About
This project is devoted to building a large multilingual semantic network through the application of novel techniques for semantic analysis specifically targeted at the Wikipedia corpus. The driving hypothesis of the project is that the structure of Wikipedia can be effectively used to create a highly structured graph of world knowledge in which nodes correspond to entities and concepts described in Wikipedia, while edges capture ontological relations such as hypernymy and meronymy. Special emphasis is given to exploiting the multilingual information available in Wikipedia in order to improve the performance of each semantic analysis tool. Significant research effort is therefore aimed at developing tools for word sense disambiguation, reference resolution and the extraction of ontological relations that use multilingual reinforcement and the consistent structure and focused content of Wikipedia to solve these tasks accurately. An additional research challenge is the effective integration of inherently noisy evidence from multiple Wikipedia articles in order to increase the reliability of the overall knowledge encoded in the global Wikipedia graph. Computing probabilistic confidence values for every piece of structural information added to the network is an important step in this integration, and it is also meant to provide increased utility for downstream applications. The proposed highly structured semantic network complements existing semantic resources and is expected to have a broad impact on a wide range of natural language processing applications in need of large scale world knowledge.
The project is a collaboration between the Language and Information Technologies group at University of Michigan and the Natural Language Processing group at Ohio University. The project is sponsored by the National Science Foundation, under awards #1018613 and #1018590.
People
Razvan Bunescu (PI)
Rada Mihalcea (PI)
Mike Chen
Jincheng Chen
Bharath Dandala
Samer Hassan
Kevin Janowiecki
Hui Shen
Data
WPGraphDB — This is a Neo4j graph database that contains taxonomic relations extracted automatically from the Wikipedia category graph. The taxonomic relation extraction system and the database are described in Shen et al., “Wikipedia Taxonomic Relation Extraction using Wikipedia Distant Supervision”, 2014. [download]
WPCoarse2Fine-Data — A disambiguation dataset containing Wikipedia links and their contexts for 6 ambiguous words. Occurrences with coarse sense annotations have been manually annotated with finer senses, in order to evaluate the WSD approaches described in: Shen, Bunescu, and Mihalcea, “Coarse To fine Word Sense Disambiguation in Wikipedia”, 2013. [download]
WPCoarse2Fine-Code — This package contains the implementation of the semi- supervised learning approaches to WSD in Wikipedia, as described in: Shen, Bunescu, and Mihalcea, “Coarse To fine Word Sense Disambiguation in Wikipedia”, 2013. [download]
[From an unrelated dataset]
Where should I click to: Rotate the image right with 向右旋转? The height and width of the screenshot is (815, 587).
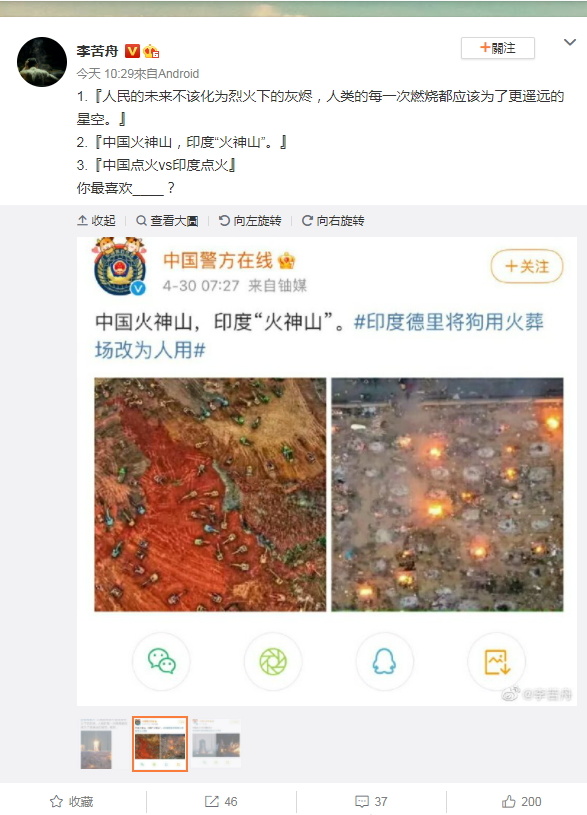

WikiSenseClusters — This package contains several datasets built to evaluate the automatic sense clustering method: two that are generated automatically through a set of heuristics applied on clusters extracted from existing disambiguation pages in English or Spanish, and two that are obtained through manual annotations. Additionally, a dataset was also constructed by clustering a set of Semeval word senses. All datasets follow the same format, and consist of pairs of articles annotated as either positive or negative, depending on whether they should be grouped together under one sense or not. [download]
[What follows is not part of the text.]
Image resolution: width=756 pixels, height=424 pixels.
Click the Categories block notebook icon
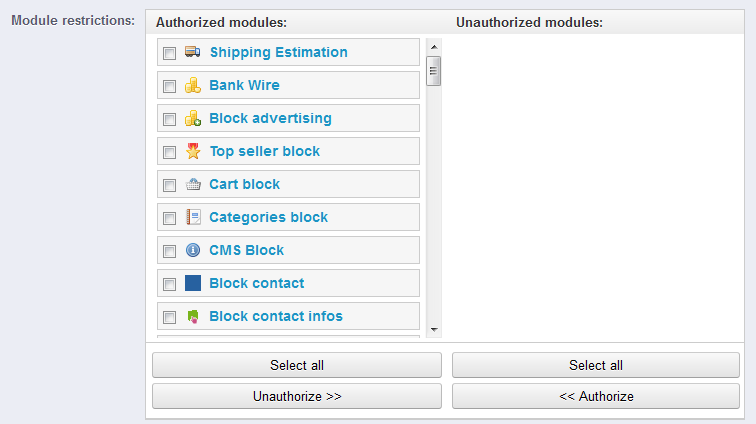[x=193, y=217]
WPInterlingua — A resource containing 195 pairs of articles in Wikipedia, covering four language pairs, manually annotated for translation equivalence. The metafile, containing all the candidate interlingual links for ten language pairs, is also available. More details can be found in Dandala, Mihalcea, and Bunescu, “Towards Building a Multilingual Semantic Network: Identifying Interlingual Links in Wikipedia,” June 2012. [download].The metafile, containing all the candidate interlingual links for ten language pairs can also be [downloaded].
WPSenseReference — A disambiguation dataset containing links extracted from Wikipedia for four ambiguous words. Occurrences with inconsistent sense annotations have been manually annotated with more specific senses or references. More details can be found in: Shen, Bunescu, and Mihalcea, “Sense and Reference Disambiguation in Wikipedia”, August 2012. [download]
AdaptiveHAC — Source code of Java package that implements the adaptive clustering algorithm used for extending the state-of-the-art Stanford deterministic coreference system with semantic compatibility features. Detailed description is given in in: Razvan Bunescu, “An Adaptive Clustering Model that Integrates Expert Rules and N-gram Statistics for Coreference Resolution”, ECAI 2012. [download]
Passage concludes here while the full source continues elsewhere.